▶ [WHAT THE TASK ASKS]: In the evidence rules excerpt below, turn the paragraph beginning "The court may allow cross examination" into a short list of its main points.

▶ [DOCUMENT EXCERPT]:
- - - - - - -

Rule 414. Similar Crimes in Child Molestation Cases

A

in a criminal case, where the defendant is accused of child molestation, the court can admit evidence that the defendant committed any other child molestation

52
Q

Rule 415. Similar acts in civil cases involving sexual assault or child molestation

A

in a civil case involving a claim for relief base on a party’s alleged sexual assault or child molestation, the court may admit evidence that the party committed any other sexual assault or child molestation.

53
Q

Rule 608(a). A witness’s character for truthfulness or untruthfulness. Reputation or Opinion Evidence.

A

allows parties to introduce opinion or reputation evidence about a witness’s character. Requirements:

  1. evidence must be in the form of an opinion or reputation
  2. evidence must relate to the witness’s character for truthfulness or untruthfulness
  3. and this testimony can only be elicited after the witness’s character for truthfulness has been attacked
54
Q

Rule 608(b). A witness’s character for truthfulness or untruthfulness. Specific Instances of conduct

A

The court may allow cross examination on specific instances of a witness’s conduct in order to attack the witness’s character for truthfulness (no extrinsic evidence except for a criminal conviction under rule 609)

55
Q

Rule 609(a)(1)(A). Impeachment by evidence of a criminal conviction. Felonies in a civil case or in a criminal case in which the witness is not the defendant

A

the evidence must be admitted when attacking a witness’s character for truthfulness or untruthfulness

56
Q

Rule 609(a)(1)(B). Impeachment by evidence of a criminal conviction. Felonies in a criminal case in which the witness is a defendant

A

the evidence must be admitted if the probative value of the evidence outweighs its prejudicial effect

57
Q

Rule 609(a)(2). Impeachment by evidence of a criminal conviction. Any crime, regardless of punishment

A

the evidence must be admitted if the court can readily determine that establishing the elements of the crime required proving — or the witness’s admitting — a dishonest act or false statement

58
Q

Rule 609(b). Limit on using the evidence after 10 years

A

evidence used to impeach a witness’s character for truthfulness cannot be used if more than 10 years have passed since the witness’s conviction or release from confinement for it, whichever is later

59
Q

Rule 609(c). Effect of a pardon

A

evidence used to impeach a witness’s character for truthfulness cannot be used if the conviction has been the subject of a pardon, annulment, certificate of rehabilitation or other equivalent procedure

60
Q

Rule 609(d). Juvenile adjudications

A

evidence of a juvenile adjudication is admissible only if:

  1. it is offered in a criminal case;
  2. the adjudication was of a witness other than the defendant;
  3. an adult’s conviction for that offense would be admissible to attack the adult’s credibility; and
  4. admitting the evidence is necessary to fairly determine guilt or innocence
61
Q

Rule 701. Opinion Testimony by Lay Witnesses

A

If a witness is not testifying as an expert, testimony in the form of an opinion is limited to one that is:

(a) rationally related to the witness’s perception
(b) helpful to clearly understanding the witness’s testimony or to determining a fact in issue; and
(c) not based on scientific, technical, or other specialized knowledge within the scope of rule 702

62
Q

Rule 702. Testimony by an Expert Witness

A

A witness who is qualified as an expert by knowledge, skill, experience, training, or education may testify in the form of an opinion if:

(a) the expert’s scientific, technical, or other specialized knowledge will help the trier of fact to understand the evidence or determine a fact in issue;
(b) the testimony is based on sufficient facts or data;
(c) the testimony is the product of reliable principles and methods;
(d) the expert has reliably applied the principles and methods to the facts of the case

63
Q

what does the court consider to determine whether expert testimony is the product of reliable principles and methods?

- - - - - - -

▶ [SOURCE MATERIAL]:
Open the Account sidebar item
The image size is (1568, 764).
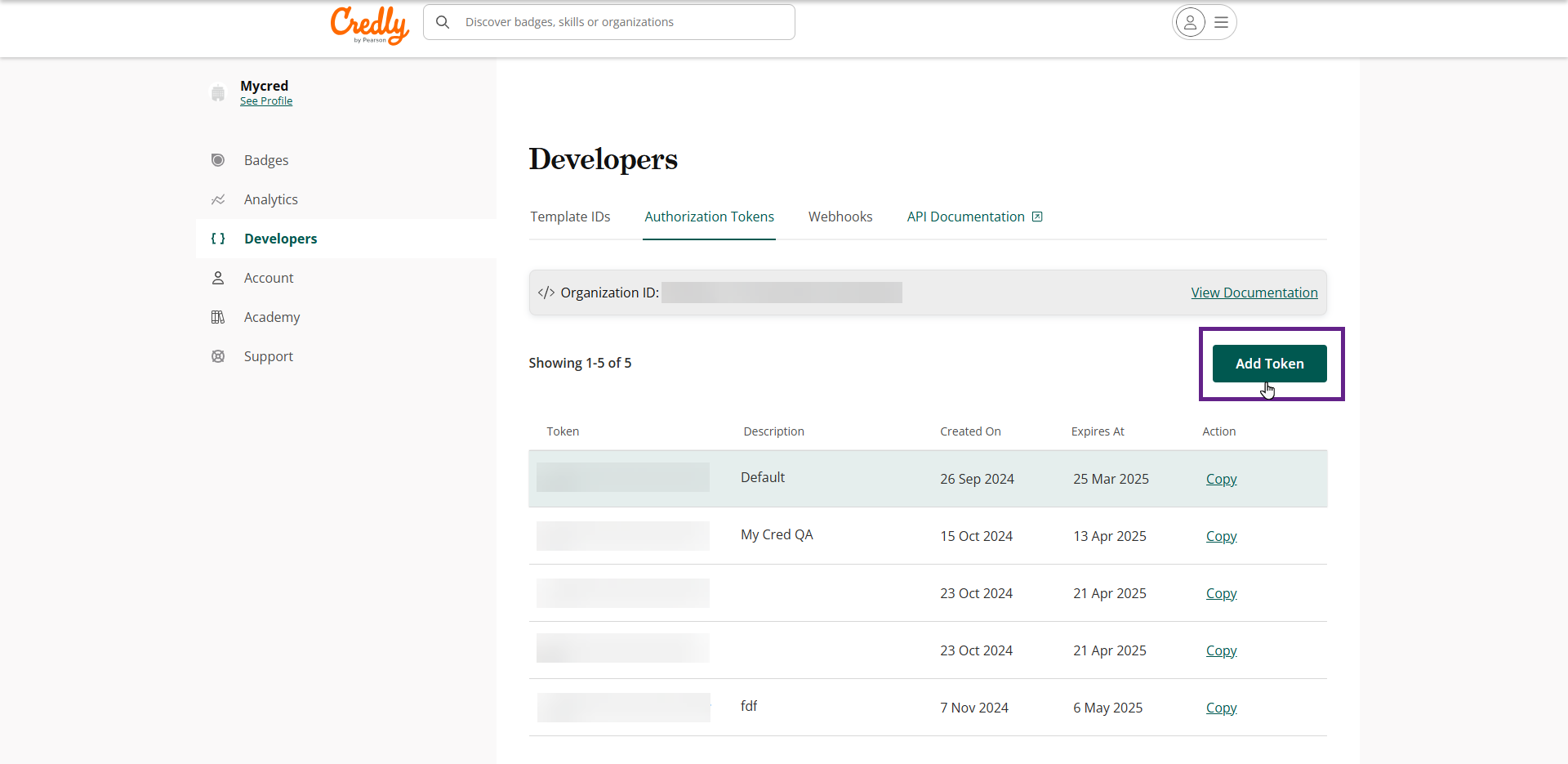point(269,278)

- - - - - - -

▶ [SOLUTION BELOW]:
- The court may allow cross-examination on specific instances of a witness's conduct.
- Its purpose is to attack the witness's character for truthfulness.
- Extrinsic evidence is not allowed, except for a criminal conviction under Rule 609.